The data I am using is about video game sales. This data contains 500 video games with variables that include Name, Platform, Genre, Year, Publisher and Sales. Sales is in the millions. When researching this dataset I was curious about how Genre of video game affected their sales depending on the place they were sold. So, my question is does the genre of video games affect the sales in NA, EU, JP and other sales?

This dataset came from Kaggle, which they collected the data from “VGChartz” (https://www.vgchartz.com/). With the original dataset I had to make changes. The change was that the dataset had the locations as columns of NA, EU, JP and Other, so I had to convert that into rows under the column “Region”, and I also removed Global sales since it was unnecessary. That caused the dataset to increase four times since observational units were repeated four times.

Here is how the dataset looks like now after the changes.

head(vgsales2, n=8)

Methodology

I will be using Generalized Linear Model with a Gamma distribution to predict Sales.

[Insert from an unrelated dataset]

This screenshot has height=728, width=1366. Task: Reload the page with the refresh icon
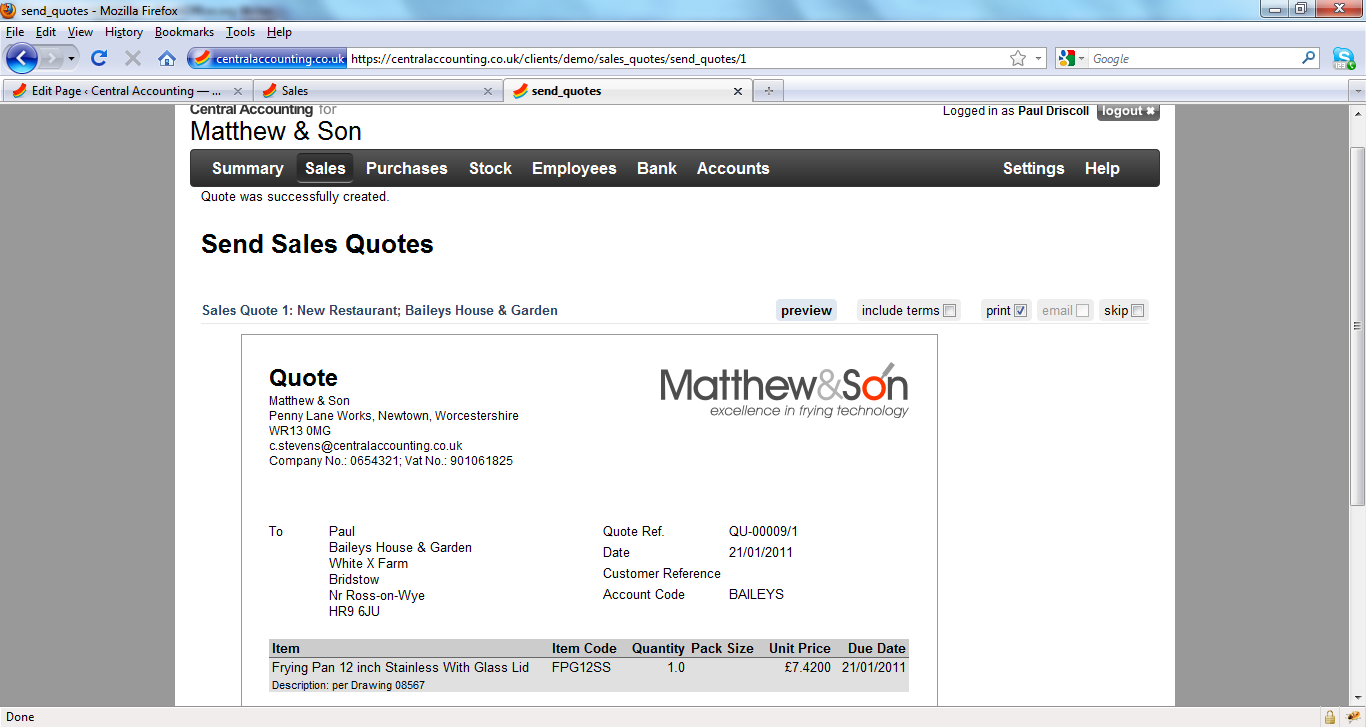click(x=99, y=58)
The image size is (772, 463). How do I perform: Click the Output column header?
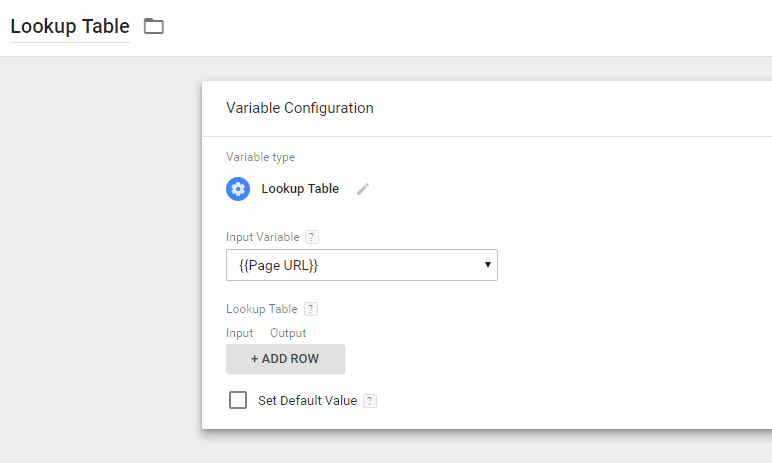coord(288,333)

The assumptions of the model are:

The data should be independent and random

The response variable doesn’t need to be normally distributed, but the distribution is from an exponential family

The original response variable doesn’t need to have linear relationship with the independent variables

The three components of the GLM with Gamma are:

\(Y \sim Gamma(\alpha, \beta)\)

Linear predictor is \(\eta = \alpha + \beta_1Genre + \beta_2Region + \beta_3GenreRegion\)

Link function is \(\eta = log(\mu)\)

Inverse function \(\mu = exp(\eta)\)

In the linear predictor the reason why I included an interaction term “GenreRegion” was because having an interaction would help show how each Genre can affect a specific Region.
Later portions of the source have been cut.